### Goal
Copy the part of the records that opens with the line containing "The width and height of the screenshot is (971, 828)." and closes with the line containing "I will pos(26,459).", keeping every line including the requests. Shift each coordinate in the answers by -99.
· · ·
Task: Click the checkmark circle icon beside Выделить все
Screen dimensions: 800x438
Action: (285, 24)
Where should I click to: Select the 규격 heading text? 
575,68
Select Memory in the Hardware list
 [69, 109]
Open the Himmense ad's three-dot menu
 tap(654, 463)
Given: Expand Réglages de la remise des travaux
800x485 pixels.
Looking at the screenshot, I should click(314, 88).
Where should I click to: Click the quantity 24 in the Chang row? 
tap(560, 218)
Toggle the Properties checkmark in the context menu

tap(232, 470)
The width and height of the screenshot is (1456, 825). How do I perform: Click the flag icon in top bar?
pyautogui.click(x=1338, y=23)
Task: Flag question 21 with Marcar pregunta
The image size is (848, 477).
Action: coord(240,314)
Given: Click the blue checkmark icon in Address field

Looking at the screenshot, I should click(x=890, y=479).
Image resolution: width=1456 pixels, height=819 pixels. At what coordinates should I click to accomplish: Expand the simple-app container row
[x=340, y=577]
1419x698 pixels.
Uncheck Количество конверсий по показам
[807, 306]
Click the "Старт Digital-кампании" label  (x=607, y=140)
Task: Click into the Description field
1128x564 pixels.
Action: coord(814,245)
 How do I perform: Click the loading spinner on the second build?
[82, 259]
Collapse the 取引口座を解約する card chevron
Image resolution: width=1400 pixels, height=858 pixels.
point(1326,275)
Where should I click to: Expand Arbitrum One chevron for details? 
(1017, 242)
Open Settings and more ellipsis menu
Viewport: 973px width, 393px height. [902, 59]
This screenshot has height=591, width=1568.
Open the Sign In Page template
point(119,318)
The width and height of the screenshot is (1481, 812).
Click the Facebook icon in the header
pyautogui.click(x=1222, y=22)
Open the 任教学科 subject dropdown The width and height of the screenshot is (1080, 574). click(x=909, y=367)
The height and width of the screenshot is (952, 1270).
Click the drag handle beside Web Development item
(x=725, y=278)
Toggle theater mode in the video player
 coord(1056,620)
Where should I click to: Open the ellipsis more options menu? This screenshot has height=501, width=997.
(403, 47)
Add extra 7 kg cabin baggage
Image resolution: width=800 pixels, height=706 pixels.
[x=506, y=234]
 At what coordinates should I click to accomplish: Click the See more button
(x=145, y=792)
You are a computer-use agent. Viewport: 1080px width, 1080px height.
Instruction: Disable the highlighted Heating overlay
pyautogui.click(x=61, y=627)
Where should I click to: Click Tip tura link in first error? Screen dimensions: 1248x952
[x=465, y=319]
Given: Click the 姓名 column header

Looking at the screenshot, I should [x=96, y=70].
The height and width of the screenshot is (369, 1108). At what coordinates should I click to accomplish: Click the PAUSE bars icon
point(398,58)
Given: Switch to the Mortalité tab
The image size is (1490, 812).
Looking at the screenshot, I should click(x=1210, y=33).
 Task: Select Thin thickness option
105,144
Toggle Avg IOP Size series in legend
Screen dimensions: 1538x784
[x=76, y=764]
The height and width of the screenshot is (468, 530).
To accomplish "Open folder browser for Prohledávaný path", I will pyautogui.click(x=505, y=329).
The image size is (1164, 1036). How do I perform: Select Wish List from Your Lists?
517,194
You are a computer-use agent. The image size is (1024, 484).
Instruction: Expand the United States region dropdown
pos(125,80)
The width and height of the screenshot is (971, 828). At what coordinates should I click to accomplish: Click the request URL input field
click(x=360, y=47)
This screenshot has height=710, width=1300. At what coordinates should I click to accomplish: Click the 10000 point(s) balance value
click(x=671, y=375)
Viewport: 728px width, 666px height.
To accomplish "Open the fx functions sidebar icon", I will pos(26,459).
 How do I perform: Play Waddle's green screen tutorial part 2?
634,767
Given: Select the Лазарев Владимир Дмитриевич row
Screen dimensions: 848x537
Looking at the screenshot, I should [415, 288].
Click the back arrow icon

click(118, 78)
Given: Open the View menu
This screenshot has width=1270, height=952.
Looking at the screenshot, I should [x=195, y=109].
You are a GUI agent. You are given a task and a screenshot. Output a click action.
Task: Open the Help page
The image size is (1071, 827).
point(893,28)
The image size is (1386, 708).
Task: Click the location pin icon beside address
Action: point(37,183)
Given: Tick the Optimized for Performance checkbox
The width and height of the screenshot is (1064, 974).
· · ·
### Correct answer
The width and height of the screenshot is (971, 828). At what coordinates should I click to accomplish: Click the request URL input field
click(x=261, y=-52)
This screenshot has height=710, width=1300. At what coordinates should I click to accomplish: Click the 10000 point(s) balance value
click(x=572, y=276)
Viewport: 728px width, 666px height.
To accomplish "Open the fx functions sidebar icon", I will pos(-73,360).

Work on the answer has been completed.